■ Passage shown ■
++++++++

In some embodiments of the oral appliance, it may be desirable to change wavelength bands. This can be accomplished with the light emitting toothbrush of the present invention by using removable head portions. Each head portion can include a radiation source producing a light of a different wavelength. A user can then choose the desired wavelength band by selecting among removable head portions. Alternatively, the handle portion can include a broad band light source and the removable head portions can include filters to isolate desired wavelength bands.

As described above, various embodiments of the light-emitting toothbrush of the invention include bristles for performing functions that include, but are not limited to, mechanical cleaning of hard and soft tissue, massage, blood circulation activation, compression of soft tissue for improved light penetration, and improved light delivery. For example, FIG. 21, which is a cut-away side view of head portion 12 of a light emitting toothbrush of the invention, shows a plurality of bristles 14 coupled to head portion 12 that are preferably constructed of a material substantially transparent to radiation within at least one of the bandwidths produced by radiation source 18. In addition, bristles 14 can preferably help direct optical energy and/or facilitate transfer of the optical radiation to tissue, preferably with minimal loss. Providing minimal loss in coupling energy generated by radiation sources into the oral cavity tissue advantageously enhances utilization efficiency of the radiation sources and minimizes costs associated with operating the light emitting toothbrushes and mouthpieces of the invention.

++++++++

■ Exercise aim ■
Reproduce the stretch of the toothbrush passage from "In some embodiments" through "desired wavelength bands." word for word. The lines that come next are separate material, distinct from the toothbrush passage.

++++++++

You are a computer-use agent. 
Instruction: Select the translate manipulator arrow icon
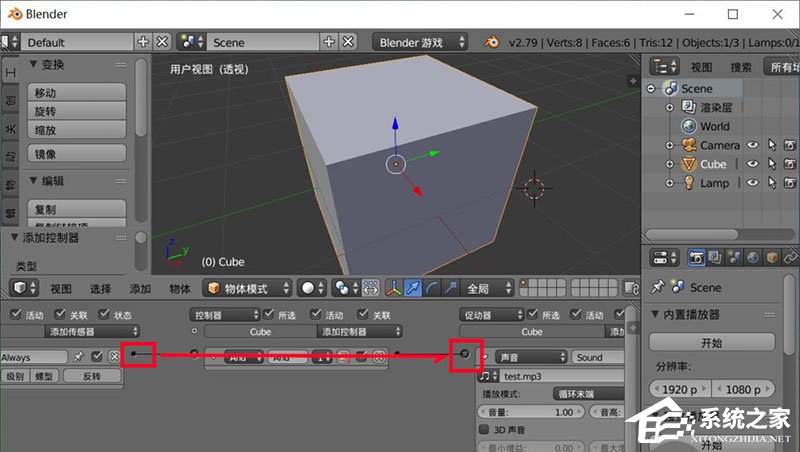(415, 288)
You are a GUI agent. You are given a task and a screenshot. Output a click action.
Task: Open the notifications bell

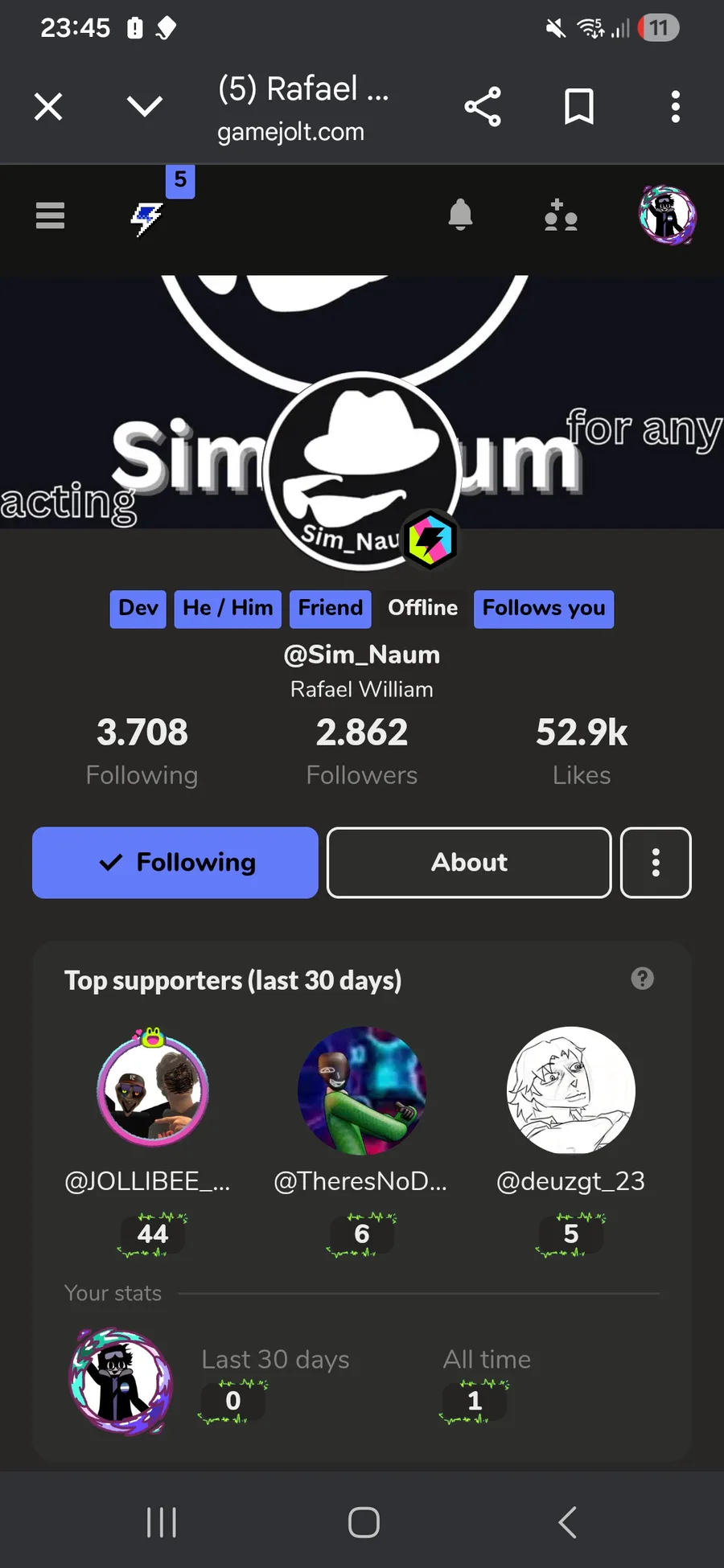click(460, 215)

++++++++

■ Answer to this task ■
In some embodiments of the oral appliance, it may be desirable to change wavelength bands. This can be accomplished with the light emitting toothbrush of the present invention by using removable head portions. Each head portion can include a radiation source producing a light of a different wavelength. A user can then choose the desired wavelength band by selecting among removable head portions. Alternatively, the handle portion can include a broad band light source and the removable head portions can include filters to isolate desired wavelength bands.